● REQUIRED ACTION A: Edit the passage about alcohol and football by rewriting it from "There is also" up to and including "around the game.", with "sporting event" replaced by "football match".
● REQUIRED ACTION B: Summarize the passage about alcohol and football in two sentences.

There is also a cultural element at play here as well; as previously mentioned Australians like a drink, they like their sport, and the two have long gone hand in hand. When you go to a sporting event, alcohol is available and thus consumed. It’s just the way it has always been. Of course, smoking was once also allowed at sporting grounds – and these days this is (as far as I am aware) no longer the case.  nib Stadium is a smoke free venue, and though you may get the odd whiff of tobacco (or something else) in the shed from time to time, the fact is nobody smokes at the football anymore. I don’t necessarily think alcohol will ever follow the same path, but it certainly shows that there is a precedent for the excuse of “it’s what we’ve always done” cutting no ice when it comes to why we drink at and around the game.

So if we take the path that drinking is part of the social experience that comes with watching football, especially when you’re an active supporter, it then begs the question as to whether alcohol makes you any more or less of a fan than someone who is a bone dry teetotaller. More to the point, does it make the football any less enjoyable if you can’t have access to a beer? This is a question that I’ve been asking myself recently, because since finishing my treatment earlier in the year, my drinking habits have plummeted. This is due to both a conscious decision for my own well-being, and also the fact that during treatment I really didn’t feel like a drink, and since finishing that feeling/urge/need just hasn’t really increased all that much. Even the Grand Final after-party didn’t really see me drinking, although that was due to a poorly-timed tooth infection and subsequent painkillers, more than any conscious decision.

● INFORMATION SUPPLIED:
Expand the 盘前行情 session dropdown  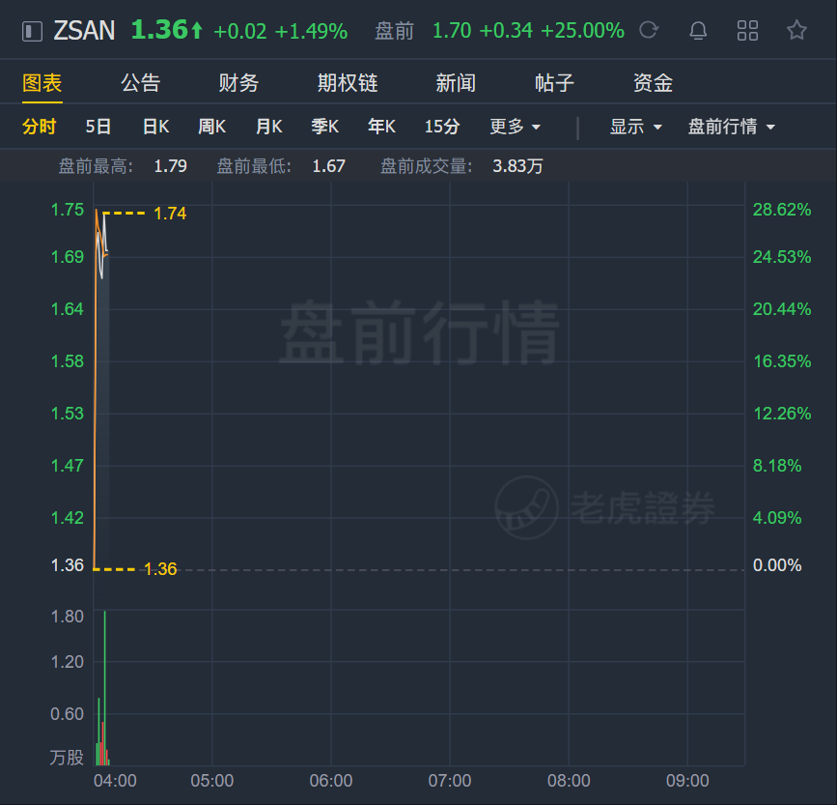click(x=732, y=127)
* * *
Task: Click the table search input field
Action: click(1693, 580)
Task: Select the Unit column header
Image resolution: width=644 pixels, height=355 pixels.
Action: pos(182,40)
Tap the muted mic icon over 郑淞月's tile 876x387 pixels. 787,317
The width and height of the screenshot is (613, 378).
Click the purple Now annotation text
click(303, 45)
--
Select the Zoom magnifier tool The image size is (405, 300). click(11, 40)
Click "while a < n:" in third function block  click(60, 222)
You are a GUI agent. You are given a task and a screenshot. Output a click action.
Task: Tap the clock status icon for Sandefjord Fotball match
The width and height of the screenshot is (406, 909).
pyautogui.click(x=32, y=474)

● EXPECTED ANSWER A:
There is also a cultural element at play here as well; as previously mentioned Australians like a drink, they like their sport, and the two have long gone hand in hand. When you go to a football match, alcohol is available and thus consumed. It’s just the way it has always been. Of course, smoking was once also allowed at sporting grounds – and these days this is (as far as I am aware) no longer the case.  nib Stadium is a smoke free venue, and though you may get the odd whiff of tobacco (or something else) in the shed from time to time, the fact is nobody smokes at the football anymore. I don’t necessarily think alcohol will ever follow the same path, but it certainly shows that there is a precedent for the excuse of “it’s what we’ve always done” cutting no ice when it comes to why we drink at and around the game.

● EXPECTED ANSWER B: In Australia, drinking and sport have long gone together, but smoking is no longer seen at the football, which shows that "it's what we've always done" is no reason to drink at the game. The writer asks whether drinking makes someone more or less of a fan, a question prompted by the writer's own drinking falling sharply since finishing treatment earlier in the year.